Für Crisp war der Baum interessanterweise ein Leichtes. Ich weiß nicht mehr, ob Hanna hinter dem Baum mit mir gewesen ist, ich glaube nicht. Und während ich noch überlege, wie ich den Baum auf dem Rückweg bewältigen soll, zerbröselt er quasi unter mir, während ich ihn besteige. Zunächst bin ich in Sorge, aber dann auch wieder nicht wirklich. Der Baum scheint während ich ihn erklettere plötzlich abgestorben zu sein. Crisp ist bereits auf der anderen Seite, wo Hanna und einige andere auf uns warten, uns zu empfangen, damit wir sie den erkundeten Weg führen können. Doch als ich quasi den Baum „absteige“ auf der anderen Seite, ist er plötzlich nur noch ein großer Baumstumpf, über den zu klettern niemand Mühe haben wird.

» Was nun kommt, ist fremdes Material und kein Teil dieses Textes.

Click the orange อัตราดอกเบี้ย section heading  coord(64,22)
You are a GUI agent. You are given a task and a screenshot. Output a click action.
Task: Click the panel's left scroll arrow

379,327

Ich freue mich, daß ich diesen schwierigen Weg so gut gemeistert habe; und freue mich gleichermaßen, daß all die Leute diesen schwierigen Baum-Kletterteil nun nicht mehr vor sich haben; aber wie soll ich ihnen berichten von den Schwierigkeiten meines Weges? Es ist nicht möglich, denn sie selbst finden diese Schwierigkeiten nicht vor…

Auch dies ein Ausdruck jener „Vorarbeit“, die wir gemeinsam machen oder gemacht haben: daß wir sozusagen energetisch „den Weg ebnen“ für die anderen. Indem wir durch diese Hürden direkt gegangen sind, haben wir die Energie dahingehend transformiert, daß andere dies nicht auf dieselbe Weise mehr machen müssen. So fühlt es sich an.

Wofür steht der Baum? Ich denke natürlich an den „Lebensbaum“, dessen Symbol mir letztlich öfter über den Weg lief (z.B. bei all den Darstellungen der Annunaki oder Enki+Enlil; die Irminsul usw.). Was bedeutet es, daß dieser grüne Baum mit der schönen großen Krone, der mitten auf dem Bergpfad wächst, der der einzige Weg ist, abgestorben oder gefällt ist? Vielleicht dies: das, was ich vorher schon sagte: daß die anderen bestimmte Hürden und Schwierigkeiten nicht in derselben Tiefe durchleben müssen oder vielleicht überhaupt nicht durchleben müssen.